The concept of globalization can be positive or negative, depending on one’s frame of reference. Positive when new technologies, trade, communication or business ventures promote, preserve, or enhance cultural traditions and improve quality of life. Negative when new ways of doing things destroy life styles, when ‘progress’ signifies financial advantage for a few to the detriment or destruction of entire communities. All too often, globalization leads to majorities becoming oppressed minorities who lose their cultural identities, their way of life, their land and their lives.
Wikipedia’s definition of globalization as a process by which regional economies, societies, and cultures become integrated through a global network of communication and trade sounds good. However, Native Americans define the process as out-of-control development that exploits the land, depletes and destroys natural resources, and leaves behind polluted water and contaminated soil. Mining for gold, silver and uranium left a heritage of toxic brownfields and heavy metals, including mercury that has seeped into rivers and into the diets of many tribes who depend on the contaminated fish. Hazardous waste from nuclear development threatens natural aquifers and sacred sites. Globalization has not been kind to Native Americans, their culture or their land.
Wikipedia also defines globalization as the transnational circulation of ideas, languages, or popular culture through acculturation.
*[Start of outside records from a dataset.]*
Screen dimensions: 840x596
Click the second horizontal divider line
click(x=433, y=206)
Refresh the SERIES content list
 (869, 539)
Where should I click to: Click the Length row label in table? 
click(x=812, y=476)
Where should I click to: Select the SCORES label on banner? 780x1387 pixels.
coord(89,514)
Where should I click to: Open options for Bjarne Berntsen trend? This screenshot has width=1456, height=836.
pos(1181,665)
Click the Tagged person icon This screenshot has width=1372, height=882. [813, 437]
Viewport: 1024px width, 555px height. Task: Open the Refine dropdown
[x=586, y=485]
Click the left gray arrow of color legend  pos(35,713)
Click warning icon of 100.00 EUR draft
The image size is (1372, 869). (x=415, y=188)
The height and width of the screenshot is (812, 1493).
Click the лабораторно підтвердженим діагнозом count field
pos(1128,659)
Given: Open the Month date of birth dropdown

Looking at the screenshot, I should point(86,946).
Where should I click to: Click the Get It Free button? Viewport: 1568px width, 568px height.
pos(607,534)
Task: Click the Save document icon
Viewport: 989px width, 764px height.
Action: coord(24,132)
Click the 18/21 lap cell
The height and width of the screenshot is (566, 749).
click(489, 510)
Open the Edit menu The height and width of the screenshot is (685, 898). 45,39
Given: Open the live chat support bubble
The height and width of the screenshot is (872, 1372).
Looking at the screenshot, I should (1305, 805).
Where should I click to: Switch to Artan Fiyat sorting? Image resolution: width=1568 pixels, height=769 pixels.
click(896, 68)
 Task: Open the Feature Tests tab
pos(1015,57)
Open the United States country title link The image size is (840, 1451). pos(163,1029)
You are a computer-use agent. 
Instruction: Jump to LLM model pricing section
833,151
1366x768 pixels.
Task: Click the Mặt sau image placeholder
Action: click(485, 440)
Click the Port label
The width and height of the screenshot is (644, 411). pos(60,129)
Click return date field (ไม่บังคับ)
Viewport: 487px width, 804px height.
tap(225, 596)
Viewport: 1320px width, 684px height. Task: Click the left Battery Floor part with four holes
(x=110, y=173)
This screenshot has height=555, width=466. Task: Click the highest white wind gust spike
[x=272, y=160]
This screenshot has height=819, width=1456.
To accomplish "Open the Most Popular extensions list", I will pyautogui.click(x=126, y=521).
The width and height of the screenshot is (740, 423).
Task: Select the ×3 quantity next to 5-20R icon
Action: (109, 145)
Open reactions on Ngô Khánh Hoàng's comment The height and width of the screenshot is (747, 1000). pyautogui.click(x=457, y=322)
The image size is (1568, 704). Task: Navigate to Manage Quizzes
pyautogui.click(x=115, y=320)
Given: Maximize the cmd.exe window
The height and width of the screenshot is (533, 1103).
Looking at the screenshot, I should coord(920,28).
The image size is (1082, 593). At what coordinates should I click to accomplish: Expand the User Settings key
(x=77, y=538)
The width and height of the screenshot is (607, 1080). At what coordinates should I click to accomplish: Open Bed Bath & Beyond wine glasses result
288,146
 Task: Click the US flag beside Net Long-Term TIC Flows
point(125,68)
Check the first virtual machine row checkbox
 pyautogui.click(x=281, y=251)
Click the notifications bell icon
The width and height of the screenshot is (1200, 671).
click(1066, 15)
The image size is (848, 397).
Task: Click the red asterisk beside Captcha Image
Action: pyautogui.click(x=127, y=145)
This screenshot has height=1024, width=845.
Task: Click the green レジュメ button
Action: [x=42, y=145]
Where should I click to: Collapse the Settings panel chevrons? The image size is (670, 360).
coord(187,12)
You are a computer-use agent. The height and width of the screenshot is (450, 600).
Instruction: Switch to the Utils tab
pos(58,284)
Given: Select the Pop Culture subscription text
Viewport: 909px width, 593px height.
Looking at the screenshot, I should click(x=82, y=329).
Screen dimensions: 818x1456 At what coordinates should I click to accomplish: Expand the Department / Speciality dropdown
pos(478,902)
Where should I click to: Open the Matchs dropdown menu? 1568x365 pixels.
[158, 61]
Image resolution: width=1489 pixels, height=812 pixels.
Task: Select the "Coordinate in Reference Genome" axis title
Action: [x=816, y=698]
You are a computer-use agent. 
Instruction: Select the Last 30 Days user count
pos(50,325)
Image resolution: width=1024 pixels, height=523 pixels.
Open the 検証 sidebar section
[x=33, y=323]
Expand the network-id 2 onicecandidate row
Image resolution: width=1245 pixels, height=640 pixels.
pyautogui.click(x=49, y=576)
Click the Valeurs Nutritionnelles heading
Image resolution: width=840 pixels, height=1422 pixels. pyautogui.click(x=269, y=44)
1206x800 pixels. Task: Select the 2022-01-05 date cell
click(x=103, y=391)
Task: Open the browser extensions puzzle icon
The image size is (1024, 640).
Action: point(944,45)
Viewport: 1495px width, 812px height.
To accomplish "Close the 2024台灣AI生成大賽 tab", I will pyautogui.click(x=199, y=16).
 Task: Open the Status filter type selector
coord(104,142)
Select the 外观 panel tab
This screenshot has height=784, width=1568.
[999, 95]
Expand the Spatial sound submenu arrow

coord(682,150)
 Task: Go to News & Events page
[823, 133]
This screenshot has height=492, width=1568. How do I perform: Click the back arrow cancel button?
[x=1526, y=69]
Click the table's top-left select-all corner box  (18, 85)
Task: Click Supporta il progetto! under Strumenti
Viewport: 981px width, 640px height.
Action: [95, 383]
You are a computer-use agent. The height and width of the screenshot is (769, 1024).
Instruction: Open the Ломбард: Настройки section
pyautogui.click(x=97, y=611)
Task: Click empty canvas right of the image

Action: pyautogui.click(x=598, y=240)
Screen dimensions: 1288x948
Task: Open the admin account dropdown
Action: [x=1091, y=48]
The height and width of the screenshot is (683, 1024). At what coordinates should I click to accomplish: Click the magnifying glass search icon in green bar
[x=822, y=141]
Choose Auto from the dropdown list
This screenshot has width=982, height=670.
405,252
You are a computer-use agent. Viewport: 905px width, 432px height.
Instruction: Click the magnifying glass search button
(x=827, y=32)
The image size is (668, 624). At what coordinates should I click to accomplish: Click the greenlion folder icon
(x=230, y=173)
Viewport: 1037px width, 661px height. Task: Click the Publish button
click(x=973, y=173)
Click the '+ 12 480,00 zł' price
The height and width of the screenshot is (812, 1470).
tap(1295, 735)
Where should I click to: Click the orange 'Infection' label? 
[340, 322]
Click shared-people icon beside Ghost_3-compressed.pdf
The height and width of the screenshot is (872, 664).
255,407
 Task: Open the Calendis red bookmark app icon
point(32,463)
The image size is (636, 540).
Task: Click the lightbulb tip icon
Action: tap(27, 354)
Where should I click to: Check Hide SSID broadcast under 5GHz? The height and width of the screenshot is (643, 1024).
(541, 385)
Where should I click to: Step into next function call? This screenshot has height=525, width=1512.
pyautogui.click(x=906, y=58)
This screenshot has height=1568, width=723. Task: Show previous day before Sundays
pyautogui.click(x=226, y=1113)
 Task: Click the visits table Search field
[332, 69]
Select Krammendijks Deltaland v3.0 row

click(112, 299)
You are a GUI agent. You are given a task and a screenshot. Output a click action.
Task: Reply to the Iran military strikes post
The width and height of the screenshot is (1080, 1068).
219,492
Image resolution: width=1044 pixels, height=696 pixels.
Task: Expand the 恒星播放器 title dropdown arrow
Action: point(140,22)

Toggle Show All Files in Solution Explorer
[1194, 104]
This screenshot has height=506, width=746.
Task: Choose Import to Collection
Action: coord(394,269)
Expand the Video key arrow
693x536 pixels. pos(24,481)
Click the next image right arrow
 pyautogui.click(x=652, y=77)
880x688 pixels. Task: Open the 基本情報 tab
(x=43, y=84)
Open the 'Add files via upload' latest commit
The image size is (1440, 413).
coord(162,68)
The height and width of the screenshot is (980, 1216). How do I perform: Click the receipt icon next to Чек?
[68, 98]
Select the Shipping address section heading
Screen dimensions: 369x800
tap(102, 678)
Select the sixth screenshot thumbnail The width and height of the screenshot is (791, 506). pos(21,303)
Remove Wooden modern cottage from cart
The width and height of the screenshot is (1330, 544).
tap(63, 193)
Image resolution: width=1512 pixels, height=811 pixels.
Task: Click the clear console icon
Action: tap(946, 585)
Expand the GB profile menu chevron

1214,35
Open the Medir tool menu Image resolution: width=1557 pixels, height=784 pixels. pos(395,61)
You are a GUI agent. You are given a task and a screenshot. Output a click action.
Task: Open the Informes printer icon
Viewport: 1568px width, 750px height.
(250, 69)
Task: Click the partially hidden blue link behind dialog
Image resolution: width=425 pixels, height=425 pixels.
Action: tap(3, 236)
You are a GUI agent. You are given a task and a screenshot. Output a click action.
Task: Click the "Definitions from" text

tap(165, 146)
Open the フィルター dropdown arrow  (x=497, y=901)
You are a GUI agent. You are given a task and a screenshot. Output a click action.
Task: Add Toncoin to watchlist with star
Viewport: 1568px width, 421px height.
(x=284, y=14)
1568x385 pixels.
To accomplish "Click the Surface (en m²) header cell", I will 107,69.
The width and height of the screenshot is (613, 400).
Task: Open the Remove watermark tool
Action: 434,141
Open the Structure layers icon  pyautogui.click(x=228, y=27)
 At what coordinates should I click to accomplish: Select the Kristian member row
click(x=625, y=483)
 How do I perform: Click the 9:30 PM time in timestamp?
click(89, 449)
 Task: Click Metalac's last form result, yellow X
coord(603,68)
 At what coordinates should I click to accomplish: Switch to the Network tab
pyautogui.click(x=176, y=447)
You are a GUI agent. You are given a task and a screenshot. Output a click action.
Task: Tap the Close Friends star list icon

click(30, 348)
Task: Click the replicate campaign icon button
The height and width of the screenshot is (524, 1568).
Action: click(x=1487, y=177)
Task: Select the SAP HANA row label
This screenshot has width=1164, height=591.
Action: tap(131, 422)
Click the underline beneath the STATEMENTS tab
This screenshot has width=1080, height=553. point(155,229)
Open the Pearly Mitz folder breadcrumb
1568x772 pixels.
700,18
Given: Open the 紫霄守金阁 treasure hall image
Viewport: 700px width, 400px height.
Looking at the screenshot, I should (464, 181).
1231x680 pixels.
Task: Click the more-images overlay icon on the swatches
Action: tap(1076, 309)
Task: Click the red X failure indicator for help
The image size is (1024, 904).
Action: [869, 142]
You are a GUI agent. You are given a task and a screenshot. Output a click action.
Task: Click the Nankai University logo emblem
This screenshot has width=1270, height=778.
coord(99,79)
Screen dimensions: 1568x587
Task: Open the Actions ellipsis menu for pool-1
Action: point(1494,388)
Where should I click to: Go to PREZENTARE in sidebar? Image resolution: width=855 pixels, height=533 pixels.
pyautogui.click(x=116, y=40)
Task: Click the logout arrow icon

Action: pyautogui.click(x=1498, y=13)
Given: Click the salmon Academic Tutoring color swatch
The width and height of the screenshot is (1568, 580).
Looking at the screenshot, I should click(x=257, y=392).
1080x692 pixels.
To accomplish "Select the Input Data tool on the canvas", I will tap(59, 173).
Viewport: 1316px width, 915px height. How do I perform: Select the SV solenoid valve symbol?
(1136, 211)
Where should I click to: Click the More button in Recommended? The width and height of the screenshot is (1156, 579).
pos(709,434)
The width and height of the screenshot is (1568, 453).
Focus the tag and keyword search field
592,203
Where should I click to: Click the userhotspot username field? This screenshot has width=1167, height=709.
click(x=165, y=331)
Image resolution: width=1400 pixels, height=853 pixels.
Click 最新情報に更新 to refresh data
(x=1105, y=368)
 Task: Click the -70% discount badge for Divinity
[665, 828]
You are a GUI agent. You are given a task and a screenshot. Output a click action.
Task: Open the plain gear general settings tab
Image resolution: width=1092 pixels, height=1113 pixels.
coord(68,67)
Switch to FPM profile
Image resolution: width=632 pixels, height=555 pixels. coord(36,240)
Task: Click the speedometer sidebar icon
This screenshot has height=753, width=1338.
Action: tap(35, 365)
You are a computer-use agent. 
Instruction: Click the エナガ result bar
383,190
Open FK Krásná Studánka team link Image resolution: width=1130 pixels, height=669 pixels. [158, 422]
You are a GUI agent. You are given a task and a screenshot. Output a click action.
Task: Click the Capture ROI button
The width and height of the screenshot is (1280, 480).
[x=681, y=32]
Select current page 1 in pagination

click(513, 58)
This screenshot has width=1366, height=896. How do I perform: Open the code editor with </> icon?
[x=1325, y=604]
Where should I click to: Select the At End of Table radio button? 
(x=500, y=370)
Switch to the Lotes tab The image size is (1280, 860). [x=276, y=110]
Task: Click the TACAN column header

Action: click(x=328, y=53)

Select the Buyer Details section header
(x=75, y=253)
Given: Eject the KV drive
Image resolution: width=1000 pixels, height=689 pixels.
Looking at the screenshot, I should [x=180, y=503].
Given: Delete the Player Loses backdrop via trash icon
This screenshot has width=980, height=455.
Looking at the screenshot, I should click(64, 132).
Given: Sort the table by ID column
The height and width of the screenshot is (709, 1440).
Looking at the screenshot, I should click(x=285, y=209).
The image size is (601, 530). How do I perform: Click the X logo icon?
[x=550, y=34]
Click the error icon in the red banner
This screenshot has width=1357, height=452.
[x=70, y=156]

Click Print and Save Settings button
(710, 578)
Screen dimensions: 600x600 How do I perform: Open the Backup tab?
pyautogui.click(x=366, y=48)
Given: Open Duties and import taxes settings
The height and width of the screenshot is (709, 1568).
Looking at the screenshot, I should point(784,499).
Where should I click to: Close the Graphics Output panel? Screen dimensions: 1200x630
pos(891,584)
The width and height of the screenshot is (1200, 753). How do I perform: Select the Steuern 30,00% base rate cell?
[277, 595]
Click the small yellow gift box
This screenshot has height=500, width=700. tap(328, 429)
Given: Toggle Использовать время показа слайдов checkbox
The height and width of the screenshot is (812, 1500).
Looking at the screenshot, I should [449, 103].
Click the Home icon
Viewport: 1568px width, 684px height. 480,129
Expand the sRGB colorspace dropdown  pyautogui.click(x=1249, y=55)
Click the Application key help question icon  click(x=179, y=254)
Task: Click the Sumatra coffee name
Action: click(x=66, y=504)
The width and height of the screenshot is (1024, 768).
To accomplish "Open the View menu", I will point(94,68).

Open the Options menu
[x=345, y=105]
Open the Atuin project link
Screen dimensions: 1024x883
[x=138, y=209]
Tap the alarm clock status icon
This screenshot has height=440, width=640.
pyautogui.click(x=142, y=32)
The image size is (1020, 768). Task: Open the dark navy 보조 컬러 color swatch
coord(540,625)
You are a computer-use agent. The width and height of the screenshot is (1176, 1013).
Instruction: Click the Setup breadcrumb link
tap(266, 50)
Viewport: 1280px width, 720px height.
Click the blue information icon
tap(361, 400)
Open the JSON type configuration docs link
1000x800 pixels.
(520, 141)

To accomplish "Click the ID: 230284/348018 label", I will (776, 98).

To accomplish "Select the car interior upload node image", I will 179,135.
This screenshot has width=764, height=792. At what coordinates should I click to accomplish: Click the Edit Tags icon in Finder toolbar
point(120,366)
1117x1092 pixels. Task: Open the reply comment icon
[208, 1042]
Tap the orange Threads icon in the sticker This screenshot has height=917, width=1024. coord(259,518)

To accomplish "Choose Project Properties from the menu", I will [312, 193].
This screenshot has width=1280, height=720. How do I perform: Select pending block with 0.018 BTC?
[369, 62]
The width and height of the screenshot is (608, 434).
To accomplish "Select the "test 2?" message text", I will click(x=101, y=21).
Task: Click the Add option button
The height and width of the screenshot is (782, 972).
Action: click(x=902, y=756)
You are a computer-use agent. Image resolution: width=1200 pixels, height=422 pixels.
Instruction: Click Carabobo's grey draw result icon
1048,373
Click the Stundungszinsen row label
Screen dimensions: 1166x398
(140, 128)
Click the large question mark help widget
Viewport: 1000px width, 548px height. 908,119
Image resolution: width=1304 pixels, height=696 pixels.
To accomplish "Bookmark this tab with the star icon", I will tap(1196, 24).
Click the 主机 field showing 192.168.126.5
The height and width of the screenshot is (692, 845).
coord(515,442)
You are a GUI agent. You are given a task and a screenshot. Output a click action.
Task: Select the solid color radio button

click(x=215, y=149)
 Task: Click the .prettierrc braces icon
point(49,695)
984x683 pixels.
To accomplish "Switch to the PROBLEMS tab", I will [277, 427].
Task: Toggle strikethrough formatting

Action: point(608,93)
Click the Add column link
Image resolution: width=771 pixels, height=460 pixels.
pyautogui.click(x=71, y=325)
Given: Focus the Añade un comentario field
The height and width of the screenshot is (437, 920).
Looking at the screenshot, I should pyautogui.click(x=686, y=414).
To Indigenous peoples, acculturation resulted in a transnational loss of individual tribal identities and cultural traditions due to the government policy of assimilation. Beginning in the late 1800’s, the federal government forcefully took Indian children from their families, sent them away to boarding schools, took away their traditional clothing, cut their hair, and punished them when they spoke in their Native language. The concept was to take the Indian out of Indians.
To Native Americans, acculturation / assimilation has a negative connotation. It has resulted in tribes scrambling to recover their native languages and preserve their cultural traditions, to redefine tribal identities. Tribal youth feel a disconnect from their past and are often distracted from traditional customs by the influence of globalization and modern pop culture. In schools that are not located on reservations, history is taught from a Caucasian perspective – historic events only pertain to western culture. Native languages have no place in curriculums. For Native Americans, globalization does not include sharing cultural traditions, concepts of earth stewardship and honoring elders. Modernization seems to mean looking forward and never back. In with the new, out with the old.
Caucasian children learn that 1492 was the year America was discovered. To Native Americans, 1492 signifies the year of contact, a year that ushered in a constantly changing world that has threatened time-honored ways of life. A world in which conversion to Christianity was the only path to follow, excluding centuries of belief in ancient concepts of traditional and spiritual healing. The dominant value systems of materialism, acquisitiveness and ownership were superimposed over traditional values. At a tribal gathering, one Indian spiritual leader was overheard to say, “Globalization is like building a McDonald’s on top of a Mayan temple.”
In a 2005 keynote address entitled, “The Impact of Globalization on Native Cultural Renewal,” Henrietta Mann, currently serving as President of the Cheyenne Arapaho Tribal College in Oklahoma, noted: “I surmise that globalization involves change. We can, as Indigenous people, accept that, because our Indigenous knowledge affirms that change is a part of life. We acknowledge change as a part of life & acknowledge that our cultural ways are very flexible. If they weren’t flexible, we would not have survived. This flexibility gives Native peoples the ability to live in balance & in harmony with an ever-changing world. It has always been that way on this road of life that we collectively walk on this earth.”
Dr. Mann continued: “Immigrants (after 1492) were aggressive, and they were ruthless about reshaping Indigenous world views. They quickly forgot the persecution from which they had fled and they tried to absorb us into the American melting pot, a concept intended to eradicate cultural differences. Native peoples were targeted for disappearance into this gigantic mono-cultural crucible. Ultimately, Native Americans became all but invisible in our own homelands. From this historical context, beginning at the time of contact, the Native peoples of the Americas have been subjected to the process of globalization.”
“Today, American culture is on the path of colonizing an entire planet in its own image. Globalization is the dominant ideology of this time. It is capitalistic & imperialistic in character and reaches deeply into the economic, political, cultural, technological & ecological dimensions of contemporary life. It touches upon everything in this world in which we live. Our traditional economics were replaced by western culture & we have had to live with imported western consumer goods & services since 1492. I would caution us about the degree to which we have embraced these material items. We can use them, but we must maintain our sense of balance & harmony within the time & the space in which we live.”